The Le Monde obit maintains that it is unclear what stance Lambert took in world war two; it seems that he may have argued for entrism inside collaborationist organisations rather than supporting the resistance. If this is true, that is obviously not to his credit. I’m not in a position to judge.

But Lambert gets more kudos for siding with the anti-Pabloites in the 1953 split in the Fourth International. His Parti communiste internationaliste was one of the principal components of the International Committee of the Fourth International. Formally, this was the correct side of the bust-up to be on, although ultimately what was to become the United Secretariat emerged as a far healthier political tradition.

By the early 1970s, the ICFI essentially boiled down to the PCI and the increasingly madcap Socialist Labour League in Britain; Lambert broke with the Healyites, and after a failed flirtation with the USec, ended up in a regroupment with the Latin American current around Nahuel Moreno. That wasn’t to last, either.

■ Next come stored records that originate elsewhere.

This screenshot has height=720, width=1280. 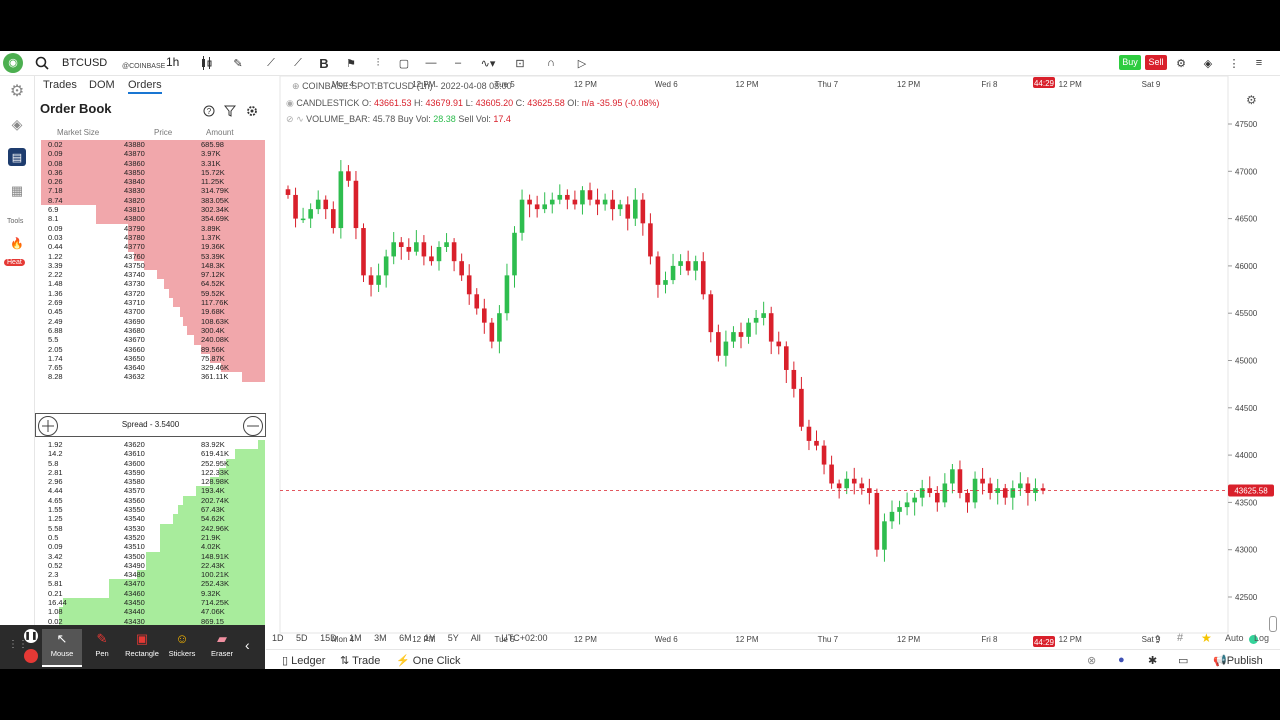 What do you see at coordinates (150, 200) in the screenshot?
I see `ask-row: 8.74 43820 383.05K` at bounding box center [150, 200].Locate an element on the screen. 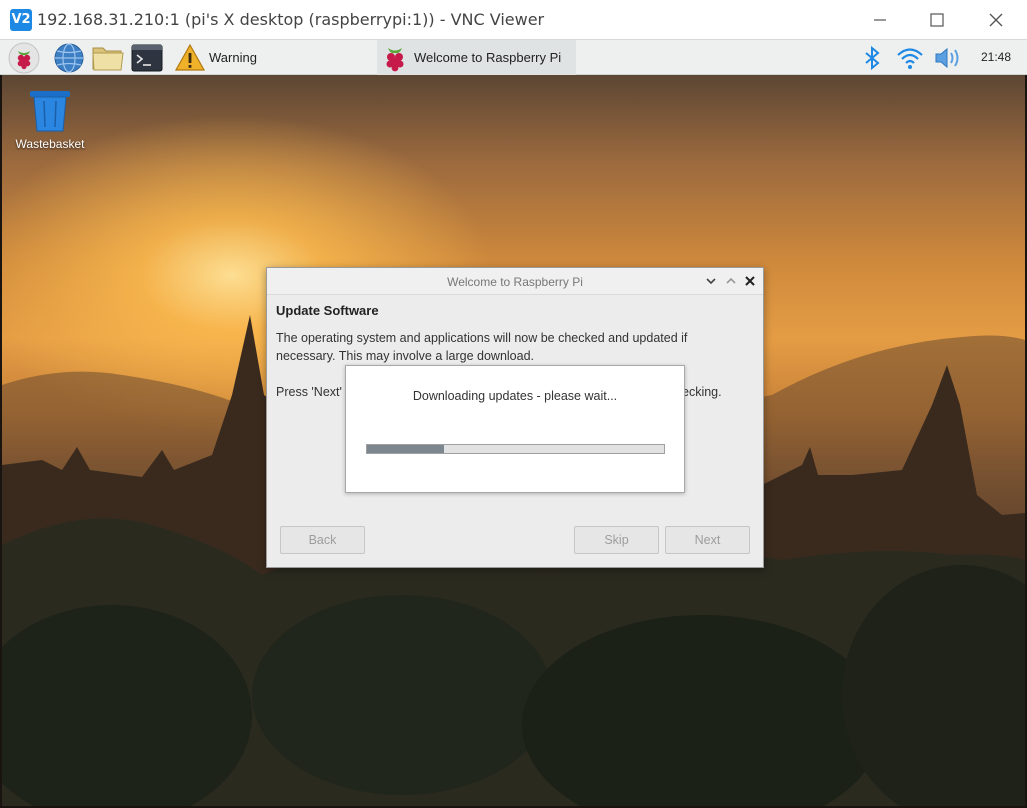  progress-bar-fill is located at coordinates (406, 449).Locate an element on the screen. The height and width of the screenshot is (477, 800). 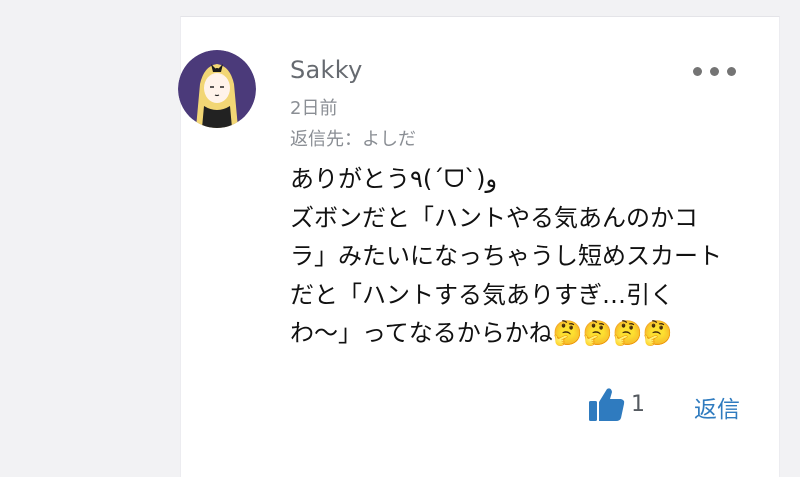
avatar is located at coordinates (217, 89).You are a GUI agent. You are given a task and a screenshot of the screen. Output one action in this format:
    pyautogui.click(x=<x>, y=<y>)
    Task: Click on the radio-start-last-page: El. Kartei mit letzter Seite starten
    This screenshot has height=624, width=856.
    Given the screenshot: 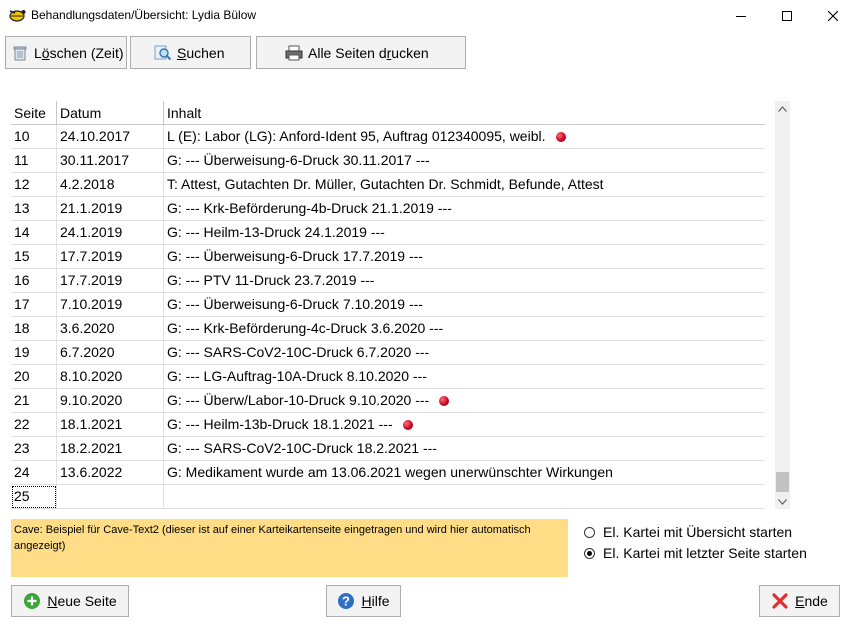 What is the action you would take?
    pyautogui.click(x=696, y=553)
    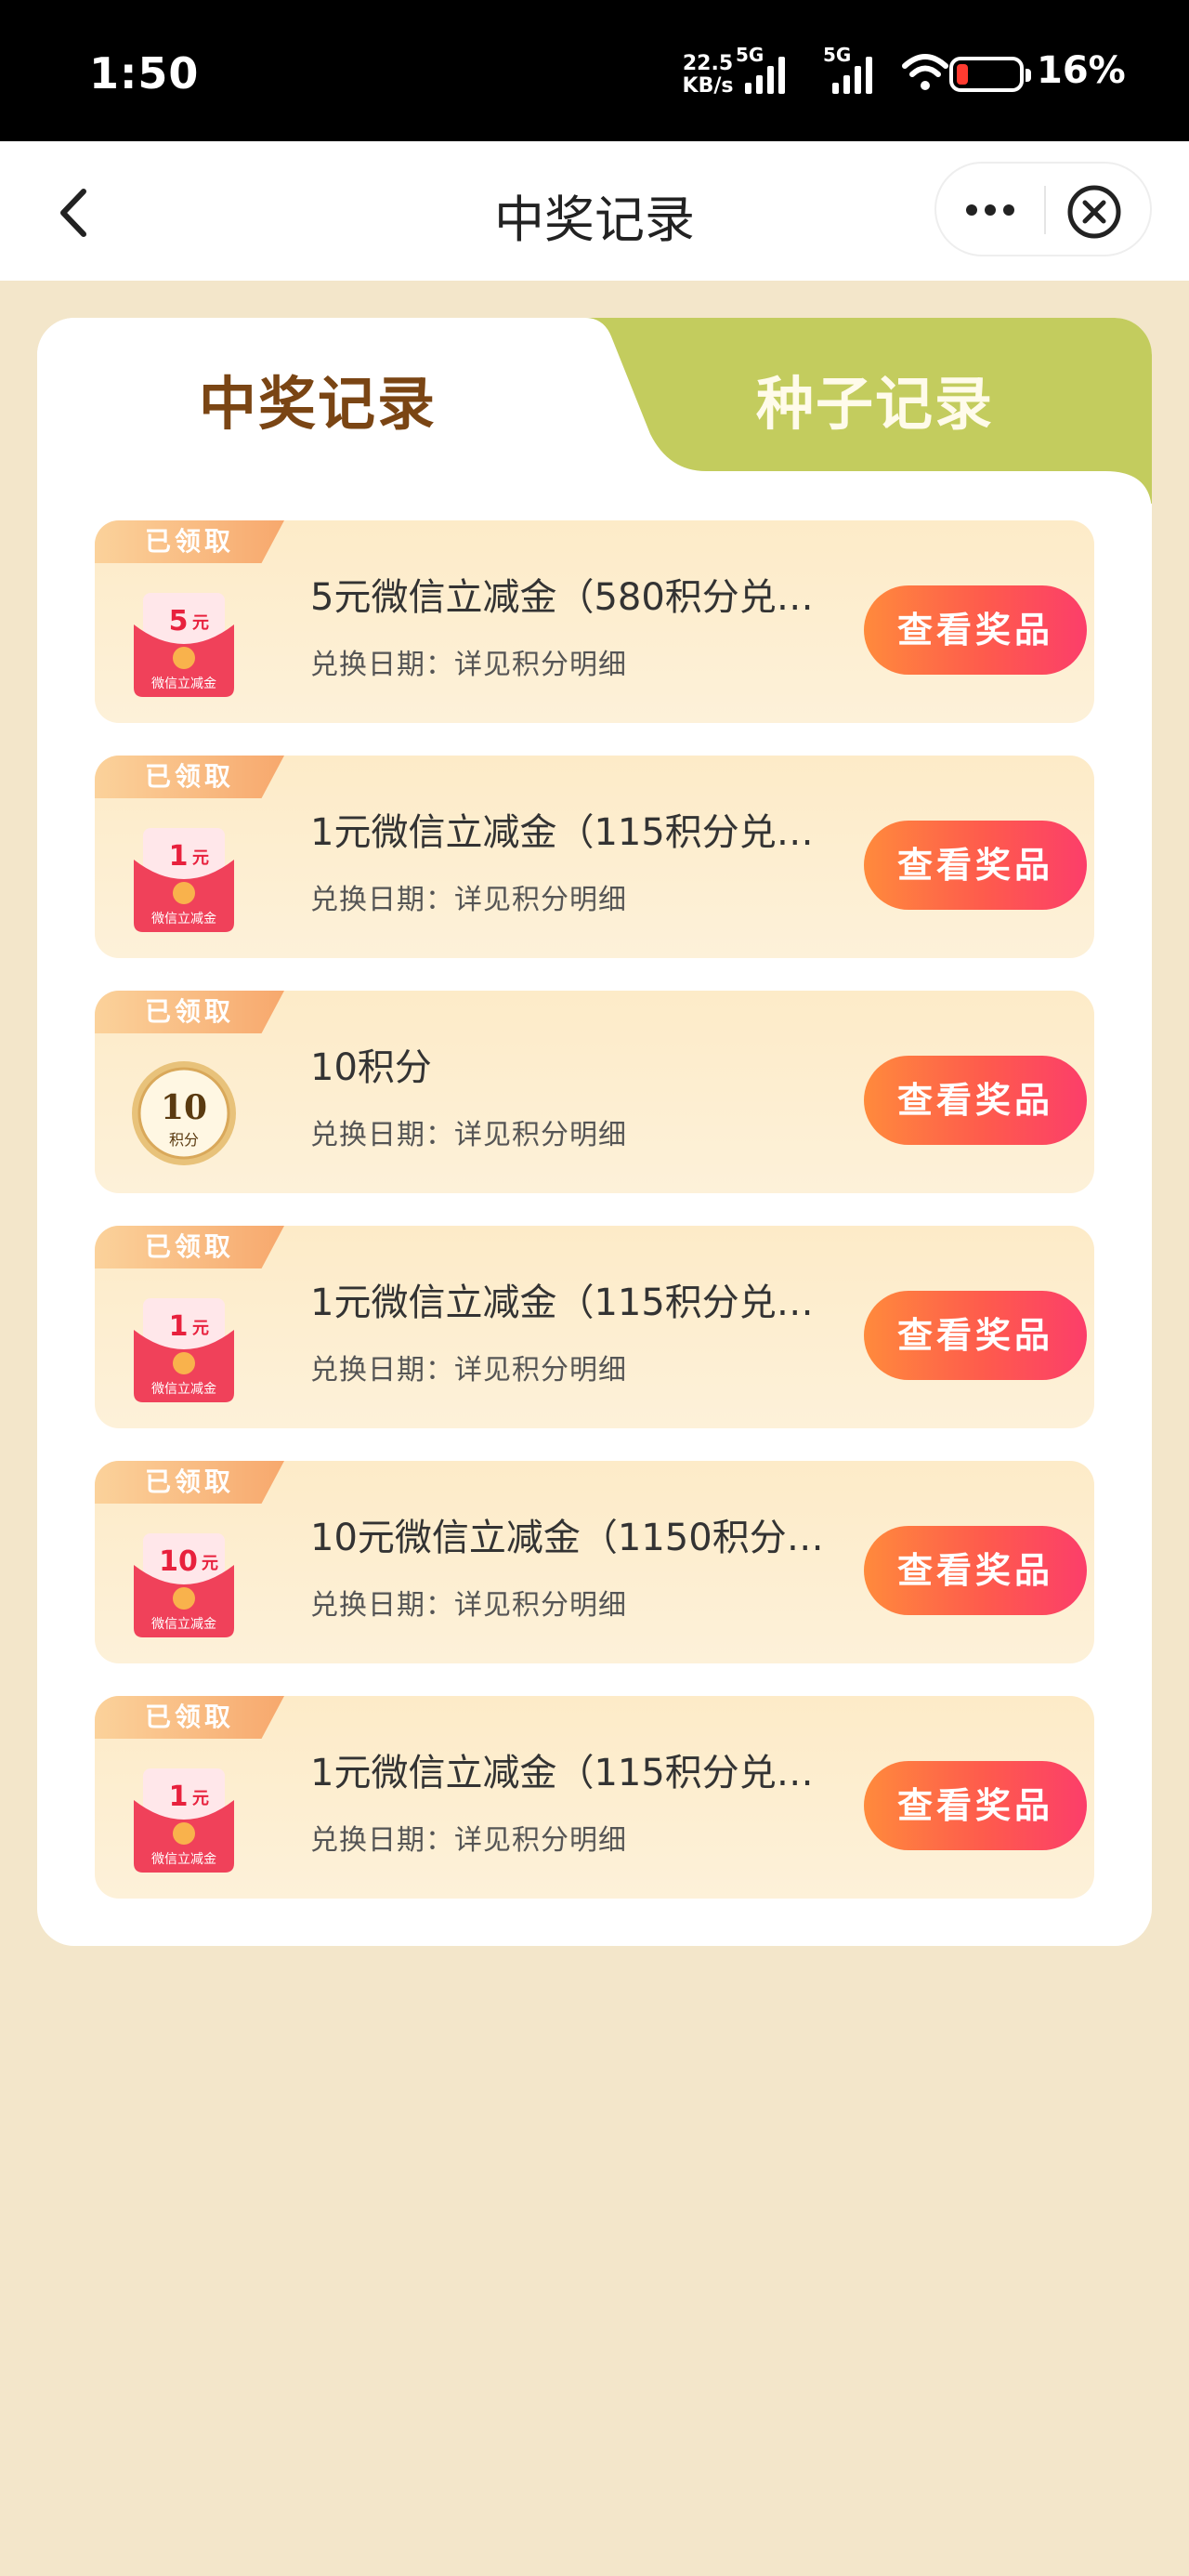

British supporters – the Socialist Labour Group, around Ken Stratford, Harry Stannard, Steve Lloyd, Mike Phipps of Labour Left Briefing, and RMT militant Martin Wicks – were active in the Labour Party during the 1980s. Thereafter, the SLG folded into Alan Thornett\’s International Socialist Group, today the soi-disant organised Marxist left of Respect Renewal.

An entire life based upon this idiocy? Lordy.